Records contained in a dataset
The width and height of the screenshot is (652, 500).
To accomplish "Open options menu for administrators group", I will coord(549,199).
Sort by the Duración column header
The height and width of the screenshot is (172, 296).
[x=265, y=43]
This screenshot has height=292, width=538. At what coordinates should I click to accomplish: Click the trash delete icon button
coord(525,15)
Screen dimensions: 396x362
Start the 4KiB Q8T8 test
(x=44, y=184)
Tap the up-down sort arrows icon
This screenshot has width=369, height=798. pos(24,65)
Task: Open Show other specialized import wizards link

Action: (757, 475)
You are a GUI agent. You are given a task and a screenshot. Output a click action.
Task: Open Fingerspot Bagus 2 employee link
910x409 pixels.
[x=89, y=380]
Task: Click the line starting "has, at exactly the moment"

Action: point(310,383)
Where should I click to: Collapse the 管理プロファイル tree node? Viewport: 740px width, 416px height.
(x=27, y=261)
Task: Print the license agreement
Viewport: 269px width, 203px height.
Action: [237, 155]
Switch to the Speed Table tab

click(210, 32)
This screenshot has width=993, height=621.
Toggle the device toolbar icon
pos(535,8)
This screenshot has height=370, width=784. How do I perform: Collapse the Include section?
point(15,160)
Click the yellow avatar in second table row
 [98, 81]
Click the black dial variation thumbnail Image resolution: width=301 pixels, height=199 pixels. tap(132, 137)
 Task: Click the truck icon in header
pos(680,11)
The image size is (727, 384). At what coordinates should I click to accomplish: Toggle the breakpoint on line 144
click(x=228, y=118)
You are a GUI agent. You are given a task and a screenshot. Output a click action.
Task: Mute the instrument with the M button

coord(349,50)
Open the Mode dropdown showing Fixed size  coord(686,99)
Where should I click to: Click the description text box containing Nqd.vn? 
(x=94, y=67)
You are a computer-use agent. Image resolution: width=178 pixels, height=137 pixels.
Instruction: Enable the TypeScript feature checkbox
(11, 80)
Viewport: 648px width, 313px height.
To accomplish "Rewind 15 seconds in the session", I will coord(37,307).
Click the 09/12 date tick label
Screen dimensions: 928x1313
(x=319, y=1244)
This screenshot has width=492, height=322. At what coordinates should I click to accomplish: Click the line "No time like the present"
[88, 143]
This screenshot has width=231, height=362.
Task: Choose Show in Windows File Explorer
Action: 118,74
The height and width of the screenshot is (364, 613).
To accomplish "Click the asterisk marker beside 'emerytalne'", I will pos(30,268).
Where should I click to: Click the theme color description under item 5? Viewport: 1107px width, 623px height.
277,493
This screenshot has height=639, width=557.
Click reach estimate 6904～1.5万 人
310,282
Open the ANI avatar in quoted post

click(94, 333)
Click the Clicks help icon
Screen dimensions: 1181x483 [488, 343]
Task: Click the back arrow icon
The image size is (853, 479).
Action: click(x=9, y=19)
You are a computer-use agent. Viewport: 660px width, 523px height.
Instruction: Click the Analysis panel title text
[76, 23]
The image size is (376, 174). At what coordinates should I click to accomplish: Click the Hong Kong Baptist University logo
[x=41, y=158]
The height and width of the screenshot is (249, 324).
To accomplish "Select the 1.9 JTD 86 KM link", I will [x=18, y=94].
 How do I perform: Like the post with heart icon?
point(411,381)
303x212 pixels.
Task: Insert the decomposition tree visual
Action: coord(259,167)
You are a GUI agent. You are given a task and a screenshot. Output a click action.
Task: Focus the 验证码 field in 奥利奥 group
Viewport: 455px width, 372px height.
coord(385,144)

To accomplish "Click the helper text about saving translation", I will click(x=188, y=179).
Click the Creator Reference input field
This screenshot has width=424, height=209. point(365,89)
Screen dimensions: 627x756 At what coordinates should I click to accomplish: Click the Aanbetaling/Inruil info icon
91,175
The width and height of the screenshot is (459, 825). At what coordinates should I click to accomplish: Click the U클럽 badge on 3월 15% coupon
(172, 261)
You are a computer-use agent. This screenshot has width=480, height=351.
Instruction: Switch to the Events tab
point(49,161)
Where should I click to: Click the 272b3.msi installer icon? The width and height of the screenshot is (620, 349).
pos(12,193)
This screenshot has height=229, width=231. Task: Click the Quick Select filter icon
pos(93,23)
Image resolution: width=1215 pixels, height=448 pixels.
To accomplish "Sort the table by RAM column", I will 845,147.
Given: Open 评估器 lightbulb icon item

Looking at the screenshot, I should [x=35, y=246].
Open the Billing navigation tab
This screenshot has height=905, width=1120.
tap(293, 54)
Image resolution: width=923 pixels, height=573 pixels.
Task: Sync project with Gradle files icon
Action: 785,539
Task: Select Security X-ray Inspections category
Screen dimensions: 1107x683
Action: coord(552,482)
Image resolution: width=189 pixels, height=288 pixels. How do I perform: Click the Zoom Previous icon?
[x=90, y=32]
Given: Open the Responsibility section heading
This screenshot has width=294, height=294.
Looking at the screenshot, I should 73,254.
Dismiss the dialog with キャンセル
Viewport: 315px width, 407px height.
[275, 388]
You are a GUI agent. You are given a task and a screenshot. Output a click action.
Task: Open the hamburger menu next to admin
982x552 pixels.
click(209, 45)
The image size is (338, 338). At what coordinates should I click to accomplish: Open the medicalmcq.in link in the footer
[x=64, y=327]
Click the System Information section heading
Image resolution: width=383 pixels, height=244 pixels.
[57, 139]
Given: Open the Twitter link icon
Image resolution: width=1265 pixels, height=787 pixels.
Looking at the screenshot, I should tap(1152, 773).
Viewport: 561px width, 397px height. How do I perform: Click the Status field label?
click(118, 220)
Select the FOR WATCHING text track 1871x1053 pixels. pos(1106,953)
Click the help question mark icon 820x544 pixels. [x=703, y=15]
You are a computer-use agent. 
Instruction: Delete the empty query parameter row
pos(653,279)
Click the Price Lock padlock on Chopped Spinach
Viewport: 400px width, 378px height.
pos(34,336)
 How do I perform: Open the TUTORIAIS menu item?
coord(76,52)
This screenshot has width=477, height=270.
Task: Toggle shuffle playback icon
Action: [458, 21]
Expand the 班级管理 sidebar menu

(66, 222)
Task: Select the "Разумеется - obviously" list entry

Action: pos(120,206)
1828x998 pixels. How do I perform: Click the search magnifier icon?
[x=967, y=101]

> _Task to carry out_:
Identify all lines in the records above with the word "will".

> _Reply_:
To accomplish "Open options menu for administrators group", I will coord(549,199).
To accomplish "Rewind 15 seconds in the session", I will coord(37,307).
To accomplish "Click the asterisk marker beside 'emerytalne'", I will pos(30,268).
To accomplish "Select the 1.9 JTD 86 KM link", I will [x=18, y=94].
To accomplish "Click the helper text about saving translation", I will click(x=188, y=179).
To accomplish "Sort the table by RAM column", I will 845,147.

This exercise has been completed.